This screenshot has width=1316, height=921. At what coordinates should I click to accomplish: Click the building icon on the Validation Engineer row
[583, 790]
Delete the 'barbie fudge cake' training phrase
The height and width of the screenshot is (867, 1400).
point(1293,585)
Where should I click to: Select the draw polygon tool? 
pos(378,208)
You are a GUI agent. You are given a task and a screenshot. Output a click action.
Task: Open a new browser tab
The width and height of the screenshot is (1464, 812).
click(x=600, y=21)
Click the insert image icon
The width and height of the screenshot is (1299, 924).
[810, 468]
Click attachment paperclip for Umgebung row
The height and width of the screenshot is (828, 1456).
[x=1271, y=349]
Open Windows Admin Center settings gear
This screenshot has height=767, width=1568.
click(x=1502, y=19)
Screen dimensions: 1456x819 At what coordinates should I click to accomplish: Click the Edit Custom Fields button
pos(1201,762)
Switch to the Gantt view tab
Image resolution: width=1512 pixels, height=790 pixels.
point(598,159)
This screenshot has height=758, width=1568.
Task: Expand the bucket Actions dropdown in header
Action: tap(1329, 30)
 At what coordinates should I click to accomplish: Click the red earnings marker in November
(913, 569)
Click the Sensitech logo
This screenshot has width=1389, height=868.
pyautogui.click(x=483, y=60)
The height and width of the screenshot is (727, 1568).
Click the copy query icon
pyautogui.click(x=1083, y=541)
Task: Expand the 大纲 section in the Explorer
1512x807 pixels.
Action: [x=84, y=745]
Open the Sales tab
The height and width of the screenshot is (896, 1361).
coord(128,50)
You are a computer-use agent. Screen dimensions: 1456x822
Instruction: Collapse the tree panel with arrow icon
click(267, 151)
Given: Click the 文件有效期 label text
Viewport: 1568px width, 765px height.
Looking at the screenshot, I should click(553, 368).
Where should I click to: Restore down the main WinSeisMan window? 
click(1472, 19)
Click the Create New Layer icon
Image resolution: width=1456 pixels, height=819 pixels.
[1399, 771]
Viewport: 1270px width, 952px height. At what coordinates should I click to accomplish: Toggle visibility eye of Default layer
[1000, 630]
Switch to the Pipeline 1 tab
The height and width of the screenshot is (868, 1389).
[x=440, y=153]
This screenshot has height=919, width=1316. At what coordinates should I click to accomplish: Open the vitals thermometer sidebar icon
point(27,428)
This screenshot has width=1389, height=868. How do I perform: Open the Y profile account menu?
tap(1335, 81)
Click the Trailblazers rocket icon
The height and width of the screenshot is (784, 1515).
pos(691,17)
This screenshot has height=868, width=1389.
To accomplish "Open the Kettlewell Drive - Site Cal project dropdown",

#####

■ **WHAT THE EXERCISE ASKS**:
Print the entries once more, character for character.

■ **REPLY**:
This screenshot has width=1316, height=921. At what coordinates should I click to accomplish: Click the building icon on the Validation Engineer row
[583, 790]
Delete the 'barbie fudge cake' training phrase
The height and width of the screenshot is (867, 1400).
point(1293,585)
Where should I click to: Select the draw polygon tool? 
pos(378,208)
You are a GUI agent. You are given a task and a screenshot. Output a click action.
Task: Open a new browser tab
The width and height of the screenshot is (1464, 812).
click(x=600, y=21)
Click the insert image icon
The width and height of the screenshot is (1299, 924).
[810, 468]
Click attachment paperclip for Umgebung row
The height and width of the screenshot is (828, 1456).
[x=1271, y=349]
Open Windows Admin Center settings gear
This screenshot has height=767, width=1568.
click(x=1502, y=19)
Screen dimensions: 1456x819 At what coordinates should I click to accomplish: Click the Edit Custom Fields button
pos(1201,762)
Switch to the Gantt view tab
Image resolution: width=1512 pixels, height=790 pixels.
point(598,159)
This screenshot has height=758, width=1568.
Task: Expand the bucket Actions dropdown in header
Action: tap(1329, 30)
 At what coordinates should I click to accomplish: Click the red earnings marker in November
(913, 569)
Click the Sensitech logo
This screenshot has width=1389, height=868.
pyautogui.click(x=483, y=60)
The height and width of the screenshot is (727, 1568).
Click the copy query icon
pyautogui.click(x=1083, y=541)
Task: Expand the 大纲 section in the Explorer
1512x807 pixels.
Action: [x=84, y=745]
Open the Sales tab
The height and width of the screenshot is (896, 1361).
coord(128,50)
You are a computer-use agent. Screen dimensions: 1456x822
Instruction: Collapse the tree panel with arrow icon
click(267, 151)
Given: Click the 文件有效期 label text
Viewport: 1568px width, 765px height.
Looking at the screenshot, I should click(553, 368).
Where should I click to: Restore down the main WinSeisMan window? 
click(1472, 19)
Click the Create New Layer icon
Image resolution: width=1456 pixels, height=819 pixels.
[1399, 771]
Viewport: 1270px width, 952px height. At what coordinates should I click to accomplish: Toggle visibility eye of Default layer
[1000, 630]
Switch to the Pipeline 1 tab
The height and width of the screenshot is (868, 1389).
[x=440, y=153]
This screenshot has height=919, width=1316. At what coordinates should I click to accomplish: Open the vitals thermometer sidebar icon
point(27,428)
This screenshot has width=1389, height=868. How do I perform: Open the Y profile account menu?
tap(1335, 81)
Click the Trailblazers rocket icon
The height and width of the screenshot is (784, 1515).
pos(691,17)
This screenshot has height=868, width=1389.
To accomplish "Open the Kettlewell Drive - Site Cal project dropdown",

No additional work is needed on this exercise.